# PROVIDED INFORMATION
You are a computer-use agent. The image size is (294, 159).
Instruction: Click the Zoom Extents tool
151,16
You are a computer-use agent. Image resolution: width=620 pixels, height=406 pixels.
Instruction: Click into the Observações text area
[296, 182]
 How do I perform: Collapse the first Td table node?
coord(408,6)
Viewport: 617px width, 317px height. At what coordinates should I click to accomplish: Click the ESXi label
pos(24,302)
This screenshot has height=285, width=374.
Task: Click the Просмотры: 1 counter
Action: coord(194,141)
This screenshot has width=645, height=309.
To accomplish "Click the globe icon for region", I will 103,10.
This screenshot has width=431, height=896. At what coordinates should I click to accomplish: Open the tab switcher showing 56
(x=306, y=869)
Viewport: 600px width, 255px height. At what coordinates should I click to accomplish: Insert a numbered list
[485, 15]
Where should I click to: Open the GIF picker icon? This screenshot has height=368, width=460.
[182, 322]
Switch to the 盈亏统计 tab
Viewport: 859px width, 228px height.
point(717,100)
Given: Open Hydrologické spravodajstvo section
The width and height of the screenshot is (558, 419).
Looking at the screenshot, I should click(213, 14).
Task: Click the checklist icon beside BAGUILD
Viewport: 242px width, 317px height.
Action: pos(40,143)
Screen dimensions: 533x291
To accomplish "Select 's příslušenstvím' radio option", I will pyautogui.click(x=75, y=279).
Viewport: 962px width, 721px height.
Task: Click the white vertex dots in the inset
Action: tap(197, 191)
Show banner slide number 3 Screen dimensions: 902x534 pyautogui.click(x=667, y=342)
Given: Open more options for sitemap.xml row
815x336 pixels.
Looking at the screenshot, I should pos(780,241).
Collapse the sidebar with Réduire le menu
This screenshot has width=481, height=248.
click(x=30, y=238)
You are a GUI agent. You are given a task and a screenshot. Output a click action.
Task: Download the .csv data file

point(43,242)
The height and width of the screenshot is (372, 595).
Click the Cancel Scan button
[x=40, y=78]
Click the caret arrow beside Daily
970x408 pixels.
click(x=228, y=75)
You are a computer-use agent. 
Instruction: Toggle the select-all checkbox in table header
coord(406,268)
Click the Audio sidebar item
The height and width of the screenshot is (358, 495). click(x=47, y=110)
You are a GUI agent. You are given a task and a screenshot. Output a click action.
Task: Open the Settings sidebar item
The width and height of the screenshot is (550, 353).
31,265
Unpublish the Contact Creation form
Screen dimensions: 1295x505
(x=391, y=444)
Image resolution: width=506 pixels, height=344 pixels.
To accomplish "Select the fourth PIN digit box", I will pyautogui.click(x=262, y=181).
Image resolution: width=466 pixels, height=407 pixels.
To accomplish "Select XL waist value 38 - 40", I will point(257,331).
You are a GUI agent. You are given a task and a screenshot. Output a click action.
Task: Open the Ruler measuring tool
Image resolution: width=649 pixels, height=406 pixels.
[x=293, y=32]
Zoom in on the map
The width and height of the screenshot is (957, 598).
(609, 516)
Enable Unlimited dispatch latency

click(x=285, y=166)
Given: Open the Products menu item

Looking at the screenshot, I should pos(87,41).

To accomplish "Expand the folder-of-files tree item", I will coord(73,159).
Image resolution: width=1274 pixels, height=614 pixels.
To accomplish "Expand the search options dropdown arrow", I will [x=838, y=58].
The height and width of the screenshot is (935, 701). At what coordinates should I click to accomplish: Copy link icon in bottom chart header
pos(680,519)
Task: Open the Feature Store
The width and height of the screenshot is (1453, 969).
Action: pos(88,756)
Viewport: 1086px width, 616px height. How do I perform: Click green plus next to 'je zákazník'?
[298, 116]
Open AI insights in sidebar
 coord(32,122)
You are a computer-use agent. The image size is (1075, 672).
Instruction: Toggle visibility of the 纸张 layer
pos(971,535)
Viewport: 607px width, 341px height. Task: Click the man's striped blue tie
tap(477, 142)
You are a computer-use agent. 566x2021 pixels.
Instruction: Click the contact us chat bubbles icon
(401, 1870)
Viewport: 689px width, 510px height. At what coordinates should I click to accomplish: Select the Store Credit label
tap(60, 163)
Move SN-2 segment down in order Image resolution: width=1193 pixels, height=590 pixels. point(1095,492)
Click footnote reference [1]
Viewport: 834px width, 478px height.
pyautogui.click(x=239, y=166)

# TASK PROMPT
Each record needs to be copied out again, letter for letter.

# RESPONSE TO THE TASK
You are a computer-use agent. The image size is (294, 159).
Instruction: Click the Zoom Extents tool
151,16
You are a computer-use agent. Image resolution: width=620 pixels, height=406 pixels.
Instruction: Click into the Observações text area
[296, 182]
 How do I perform: Collapse the first Td table node?
coord(408,6)
Viewport: 617px width, 317px height. At what coordinates should I click to accomplish: Click the ESXi label
pos(24,302)
This screenshot has height=285, width=374.
Task: Click the Просмотры: 1 counter
Action: coord(194,141)
This screenshot has width=645, height=309.
To accomplish "Click the globe icon for region", I will 103,10.
This screenshot has width=431, height=896. At what coordinates should I click to accomplish: Open the tab switcher showing 56
(x=306, y=869)
Viewport: 600px width, 255px height. At what coordinates should I click to accomplish: Insert a numbered list
[485, 15]
Where should I click to: Open the GIF picker icon? This screenshot has height=368, width=460.
[182, 322]
Switch to the 盈亏统计 tab
Viewport: 859px width, 228px height.
point(717,100)
Given: Open Hydrologické spravodajstvo section
The width and height of the screenshot is (558, 419).
Looking at the screenshot, I should click(213, 14).
Task: Click the checklist icon beside BAGUILD
Viewport: 242px width, 317px height.
Action: pos(40,143)
Screen dimensions: 533x291
To accomplish "Select 's příslušenstvím' radio option", I will pyautogui.click(x=75, y=279).
Viewport: 962px width, 721px height.
Task: Click the white vertex dots in the inset
Action: tap(197, 191)
Show banner slide number 3 Screen dimensions: 902x534 pyautogui.click(x=667, y=342)
Given: Open more options for sitemap.xml row
815x336 pixels.
Looking at the screenshot, I should pos(780,241).
Collapse the sidebar with Réduire le menu
This screenshot has width=481, height=248.
click(x=30, y=238)
You are a GUI agent. You are given a task and a screenshot. Output a click action.
Task: Download the .csv data file

point(43,242)
The height and width of the screenshot is (372, 595).
Click the Cancel Scan button
[x=40, y=78]
Click the caret arrow beside Daily
970x408 pixels.
click(x=228, y=75)
You are a computer-use agent. 
Instruction: Toggle the select-all checkbox in table header
coord(406,268)
Click the Audio sidebar item
The height and width of the screenshot is (358, 495). click(x=47, y=110)
You are a GUI agent. You are given a task and a screenshot. Output a click action.
Task: Open the Settings sidebar item
The width and height of the screenshot is (550, 353).
31,265
Unpublish the Contact Creation form
Screen dimensions: 1295x505
(x=391, y=444)
Image resolution: width=506 pixels, height=344 pixels.
To accomplish "Select the fourth PIN digit box", I will pyautogui.click(x=262, y=181).
Image resolution: width=466 pixels, height=407 pixels.
To accomplish "Select XL waist value 38 - 40", I will point(257,331).
You are a GUI agent. You are given a task and a screenshot. Output a click action.
Task: Open the Ruler measuring tool
Image resolution: width=649 pixels, height=406 pixels.
[x=293, y=32]
Zoom in on the map
The width and height of the screenshot is (957, 598).
(609, 516)
Enable Unlimited dispatch latency

click(x=285, y=166)
Given: Open the Products menu item

Looking at the screenshot, I should pos(87,41).

To accomplish "Expand the folder-of-files tree item", I will coord(73,159).
Image resolution: width=1274 pixels, height=614 pixels.
To accomplish "Expand the search options dropdown arrow", I will [x=838, y=58].
The height and width of the screenshot is (935, 701). At what coordinates should I click to accomplish: Copy link icon in bottom chart header
pos(680,519)
Task: Open the Feature Store
The width and height of the screenshot is (1453, 969).
Action: pos(88,756)
Viewport: 1086px width, 616px height. How do I perform: Click green plus next to 'je zákazník'?
[298, 116]
Open AI insights in sidebar
 coord(32,122)
You are a computer-use agent. The image size is (1075, 672).
Instruction: Toggle visibility of the 纸张 layer
pos(971,535)
Viewport: 607px width, 341px height. Task: Click the man's striped blue tie
tap(477, 142)
You are a computer-use agent. 566x2021 pixels.
Instruction: Click the contact us chat bubbles icon
(401, 1870)
Viewport: 689px width, 510px height. At what coordinates should I click to accomplish: Select the Store Credit label
tap(60, 163)
Move SN-2 segment down in order Image resolution: width=1193 pixels, height=590 pixels. point(1095,492)
Click footnote reference [1]
Viewport: 834px width, 478px height.
pyautogui.click(x=239, y=166)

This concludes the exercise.